As the county did not care to bear the burden of his board and keep he was released on his own recognizance until the next meeting of the grand jury. And when he heard the number of days he was to stay away, he cut a corresponding number of notches in the stick he carried.

Most of the townspeople never expected to see him again and were greatly surprised to find him sitting on the court-house steps the very day of the opening. But perhaps his was a case of tempting Fate and getting left. At any rate, being he had murdered "only an Indian," public sentiment discouraged his prosecution and though he daily attended the sessions of the jury and nightly slept on the shavings of the sheriff's carpenter shop, the case was never brought to trial, a shoving over to the next term of court resulting in dismissal.
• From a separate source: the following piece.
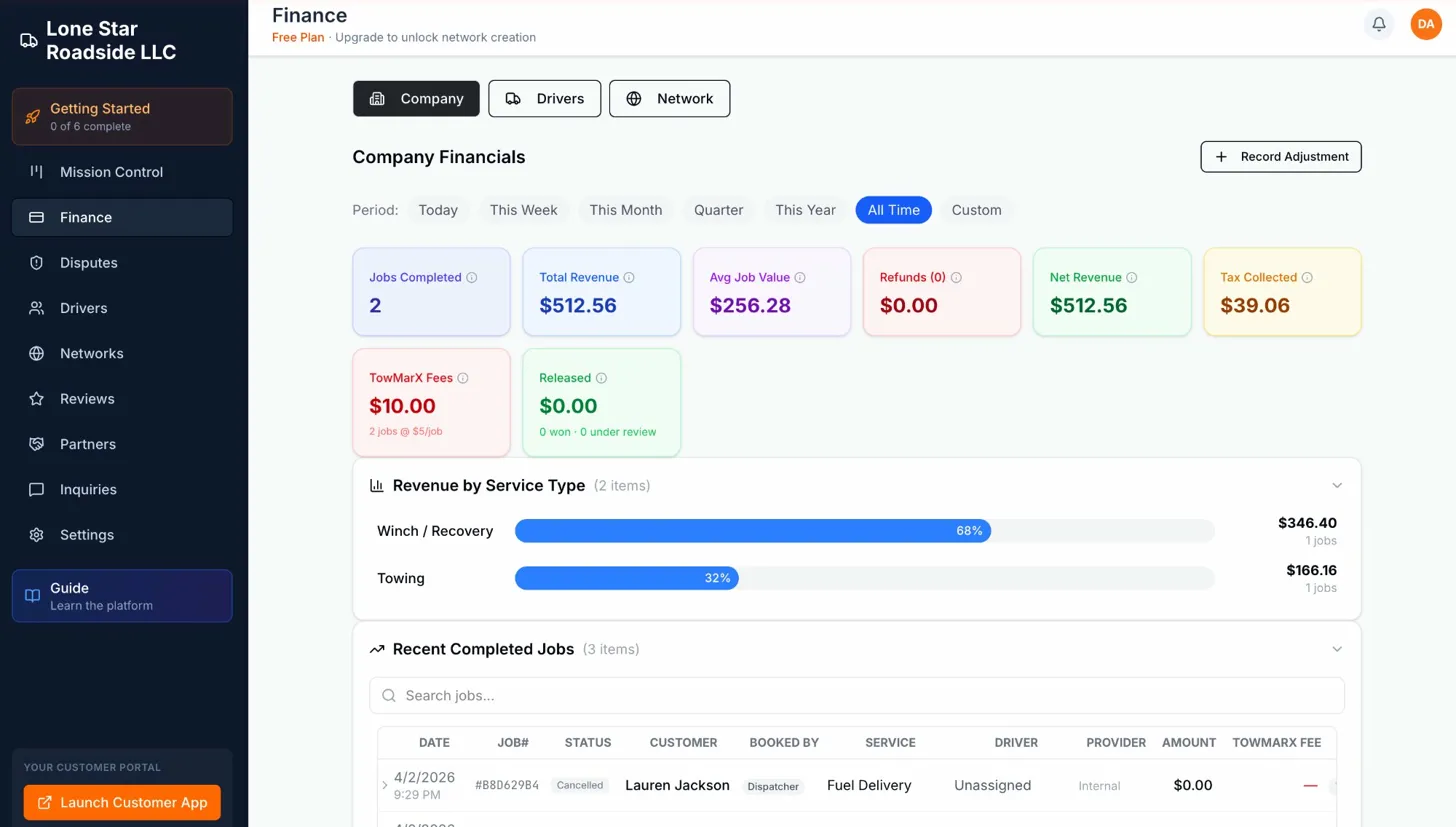Switch period filter to This Month
Screen dimensions: 1456x827
(x=625, y=210)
But the Indian who murdered a white woman, Mrs. Keener, in October, 1852, fared in a vastly different manner. His name was Yu-ha-see, and inasmuch as his counsel, none other than ex-Chief Justice Goodrich, invariably referred to him as "my client Ahasuerus," he may have been very properly entitled to an appeal. Summary justice was meted out to him. He was taken to Fort Snelling Tuesday, indicted by the Grand Jury Thursday, tried and convicted of murder Friday, and on Saturday sentenced to be hung, Judge Hayner presiding. If the statute at that time had not ordained the lapse of a year between sentence and execution, "Ahasuerus" would probably have unwittingly obeyed the Scriptural injunction as to "six days shalt thou labor," and have rested forever, on the seventh. As it was he was not hung till two years later, and so, with its incorporation as a city St. Paul also had a condemned murderer within its city limits, awaiting early city justice.